start INPUT RECORDS

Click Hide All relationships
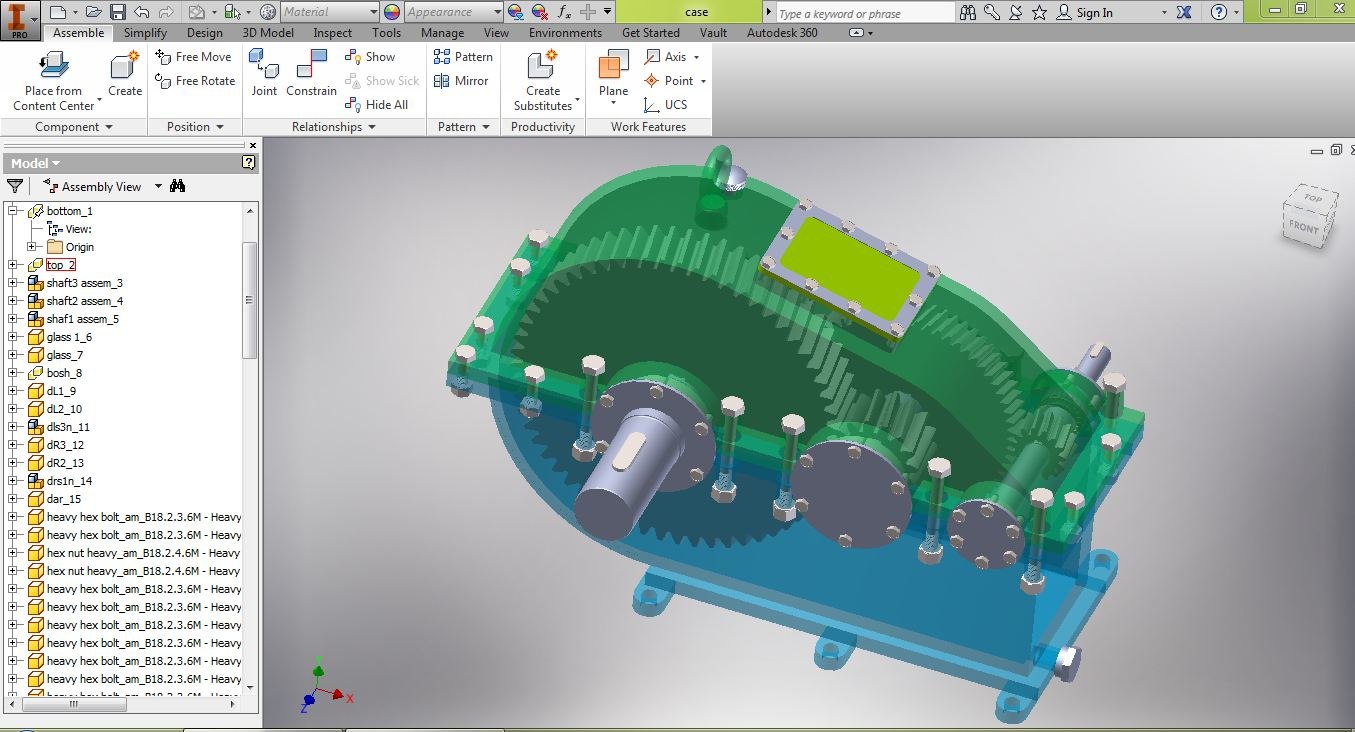This screenshot has height=732, width=1355. (379, 104)
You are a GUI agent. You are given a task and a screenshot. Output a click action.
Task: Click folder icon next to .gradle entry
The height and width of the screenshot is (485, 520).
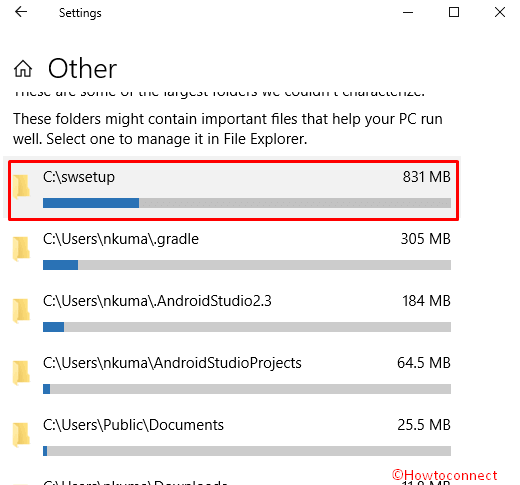(x=21, y=249)
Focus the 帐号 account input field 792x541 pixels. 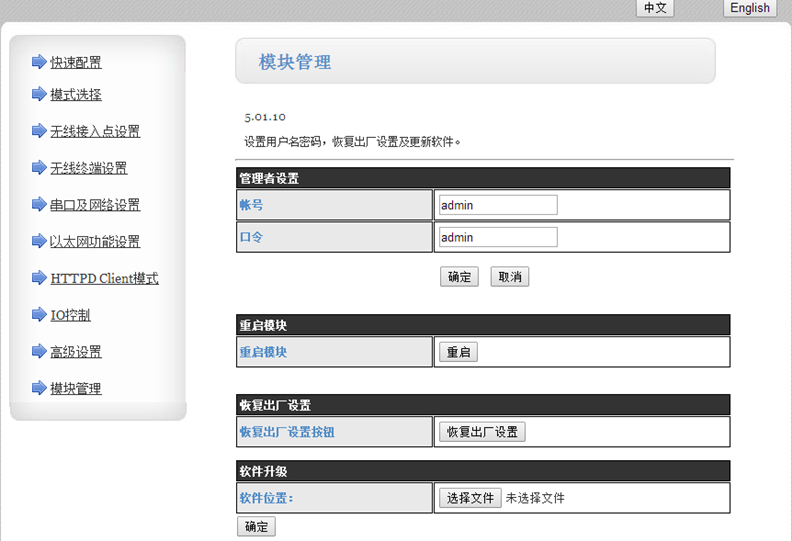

end INPUT RECORDS

## INSTRUCTIONS FOR THE TASK
Please print these lines back word for word, leaving out the pictures.

## ANSWER TO THIS TASK
Click Hide All relationships
This screenshot has height=732, width=1355. (379, 104)
You are a GUI agent. You are given a task and a screenshot. Output a click action.
Task: Click folder icon next to .gradle entry
The height and width of the screenshot is (485, 520).
(x=21, y=249)
Focus the 帐号 account input field 792x541 pixels. 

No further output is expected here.